━━━━━ Material for this exercise
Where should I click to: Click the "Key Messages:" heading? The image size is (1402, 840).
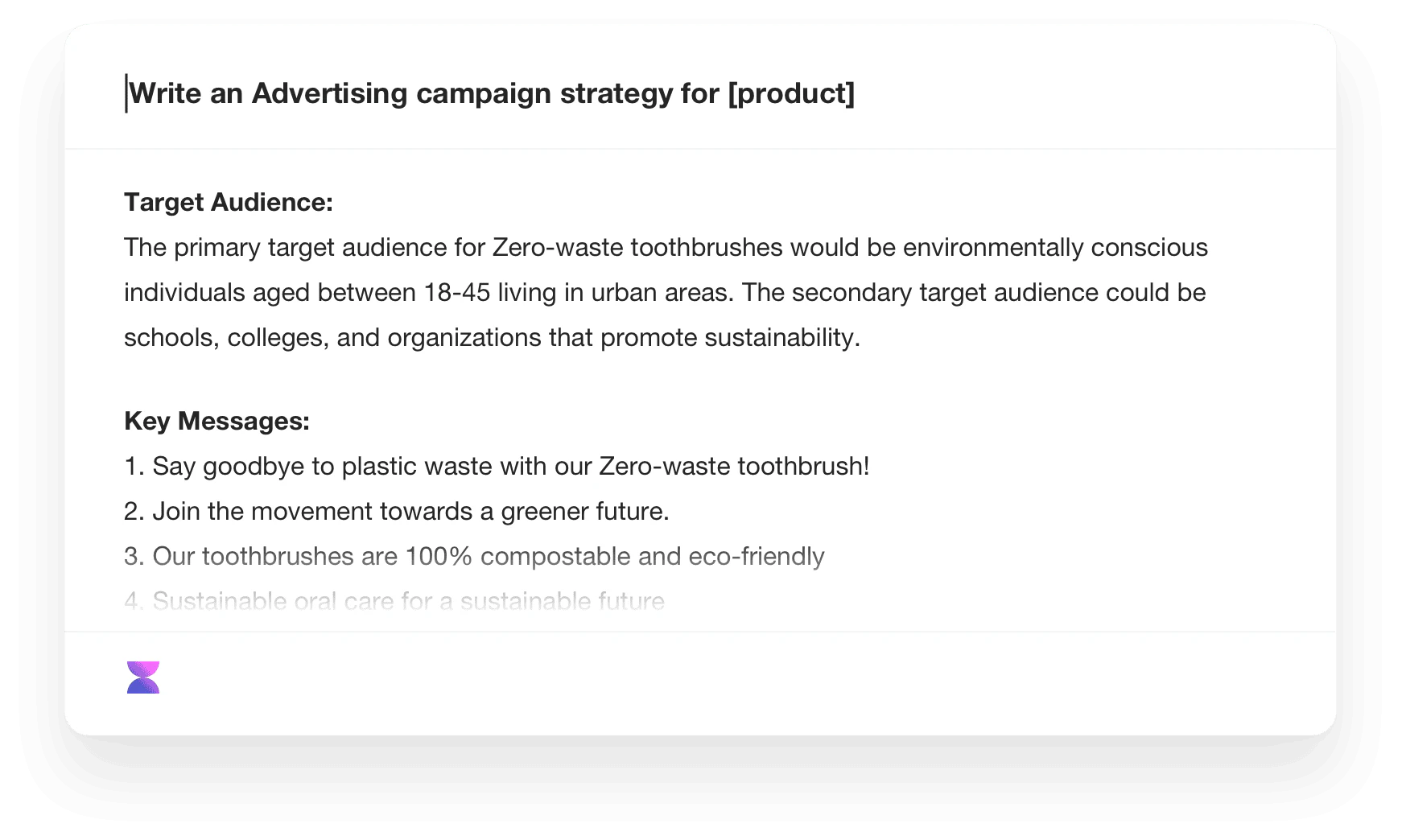click(216, 421)
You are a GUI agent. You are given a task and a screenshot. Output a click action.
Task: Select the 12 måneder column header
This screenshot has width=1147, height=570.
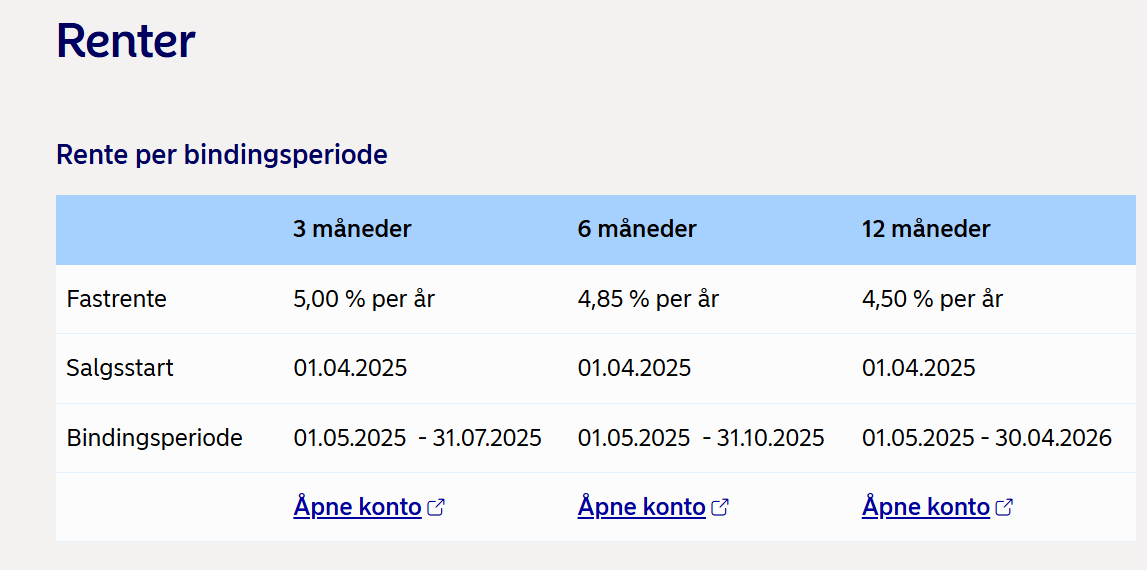click(x=926, y=229)
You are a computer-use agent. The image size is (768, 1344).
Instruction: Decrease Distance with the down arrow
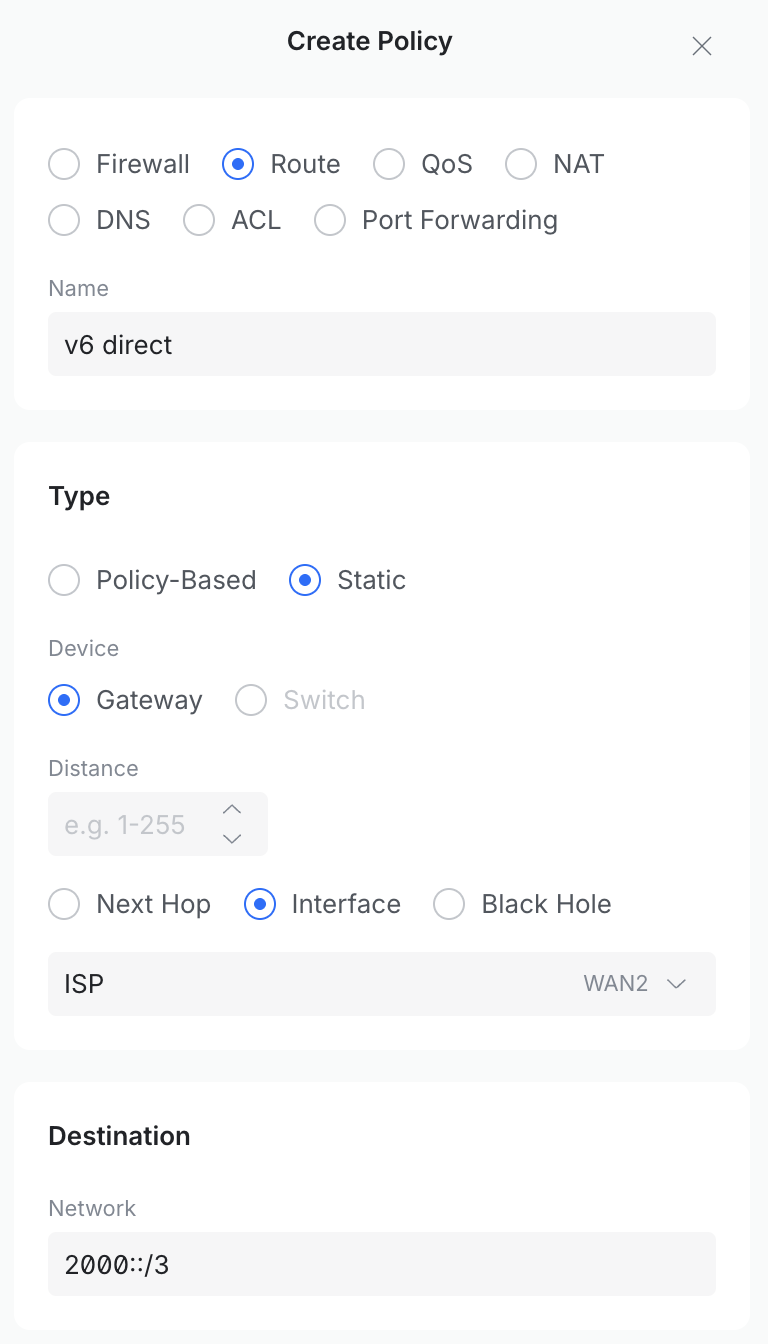pos(232,839)
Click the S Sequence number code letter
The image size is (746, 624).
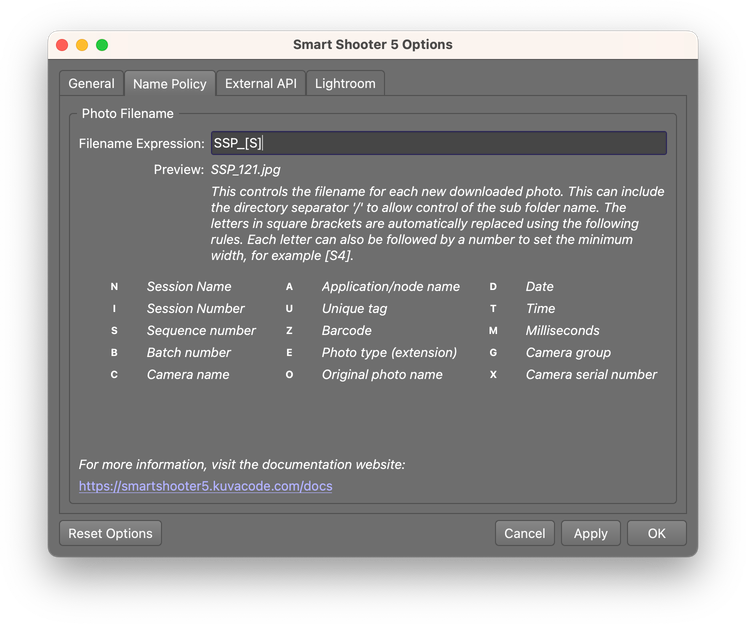[x=114, y=331]
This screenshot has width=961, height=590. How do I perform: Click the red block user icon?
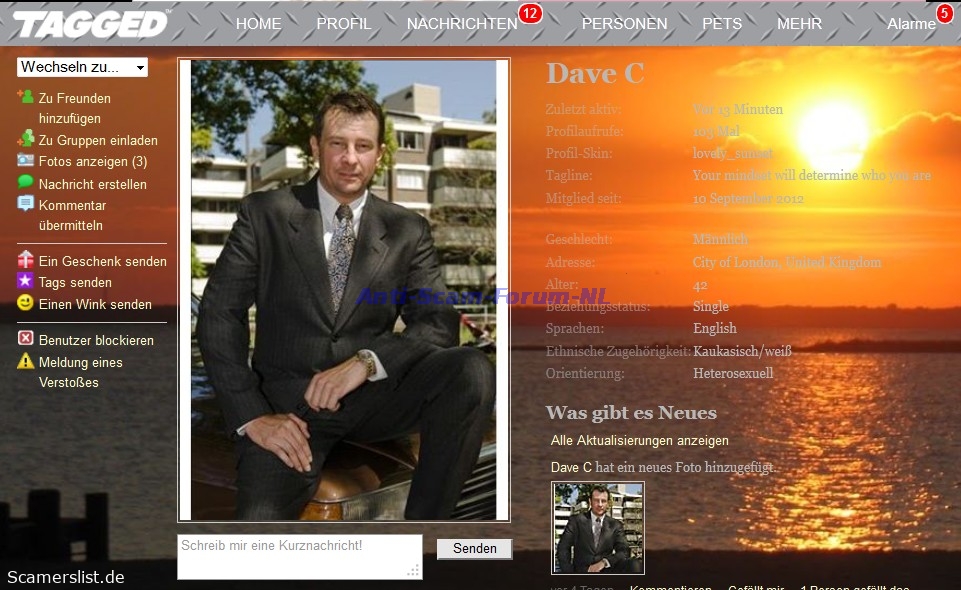click(x=26, y=339)
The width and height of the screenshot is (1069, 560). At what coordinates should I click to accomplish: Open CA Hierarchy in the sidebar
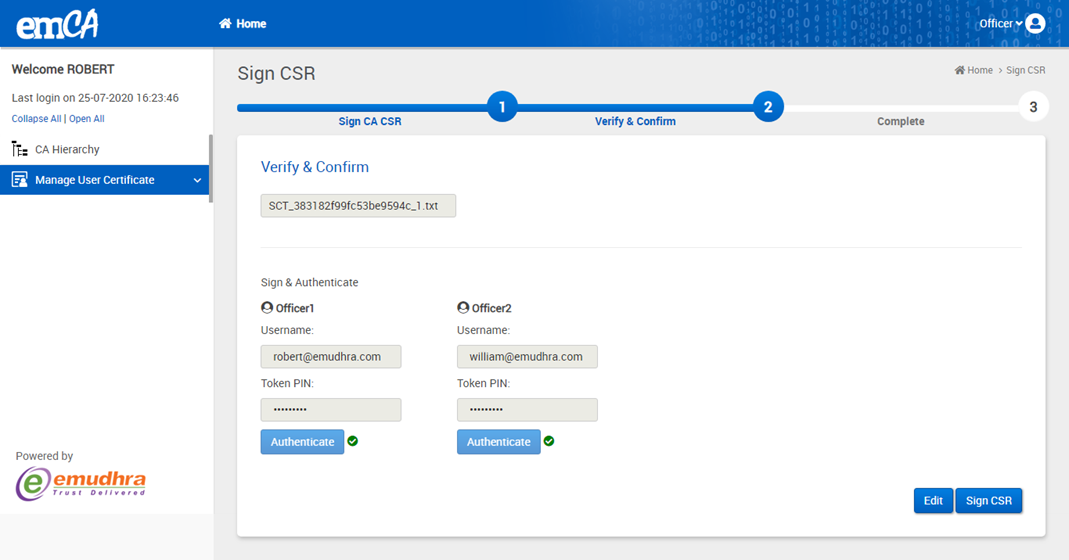67,149
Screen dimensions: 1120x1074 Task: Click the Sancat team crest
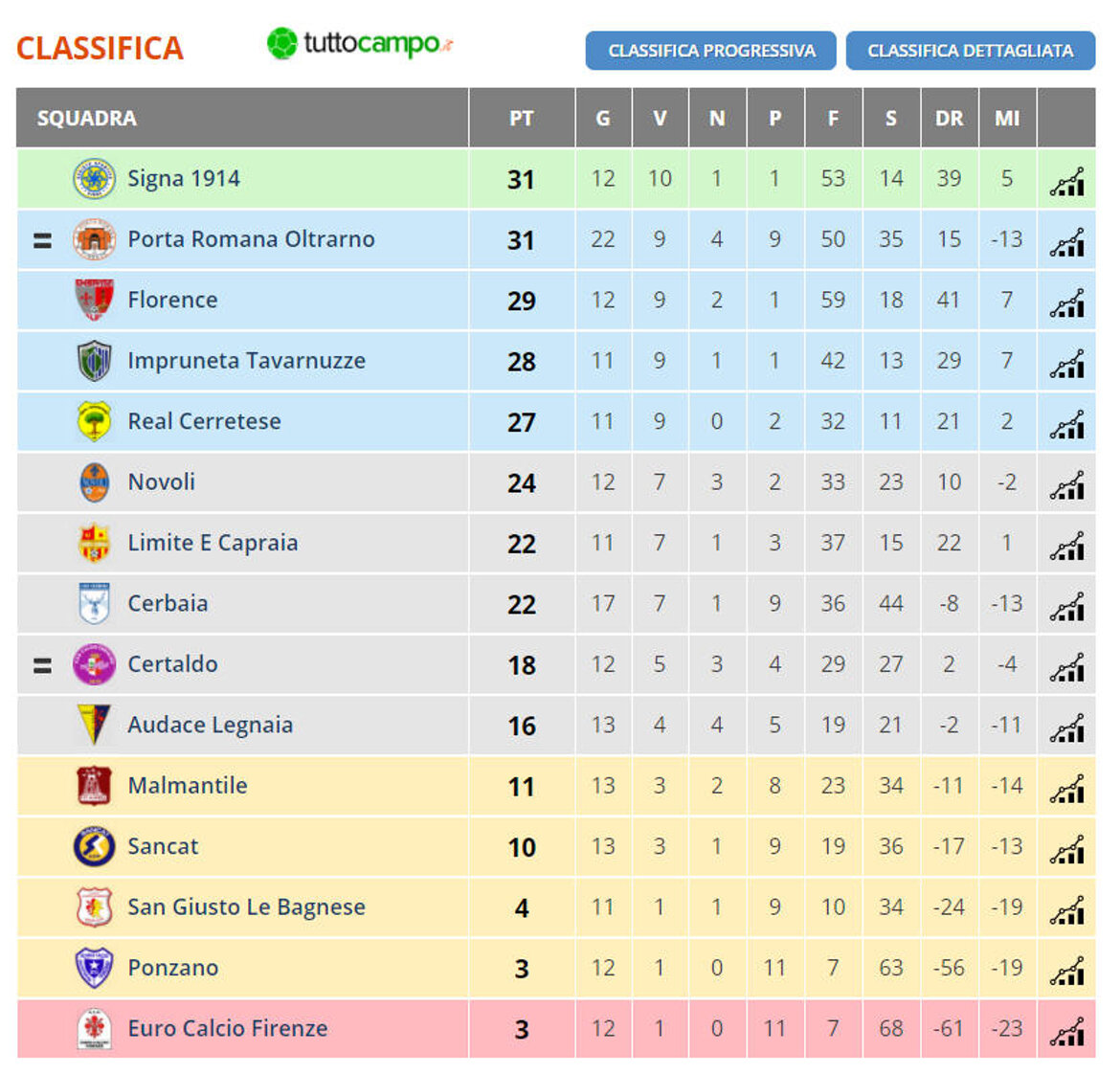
━━━━━━━━━━
• [Task requirements]
Where the line containing "Task: Select the 12 måneder column header" appears in the data above, begin there and output every line through the last, exactly and without pictures.

• [Response to the task]
Task: Select the 12 måneder column header
This screenshot has width=1147, height=570.
click(x=926, y=229)
You are a computer-use agent. The image size is (768, 1344).
Instruction: Decrease Distance with the down arrow
pos(232,839)
Click the S Sequence number code letter
The image size is (746, 624).
[x=114, y=331]
This screenshot has width=961, height=590. How do I perform: Click the red block user icon?
click(x=26, y=339)
The width and height of the screenshot is (1069, 560). At what coordinates should I click to accomplish: Open CA Hierarchy in the sidebar
67,149
Screen dimensions: 1120x1074 Task: Click the Sancat team crest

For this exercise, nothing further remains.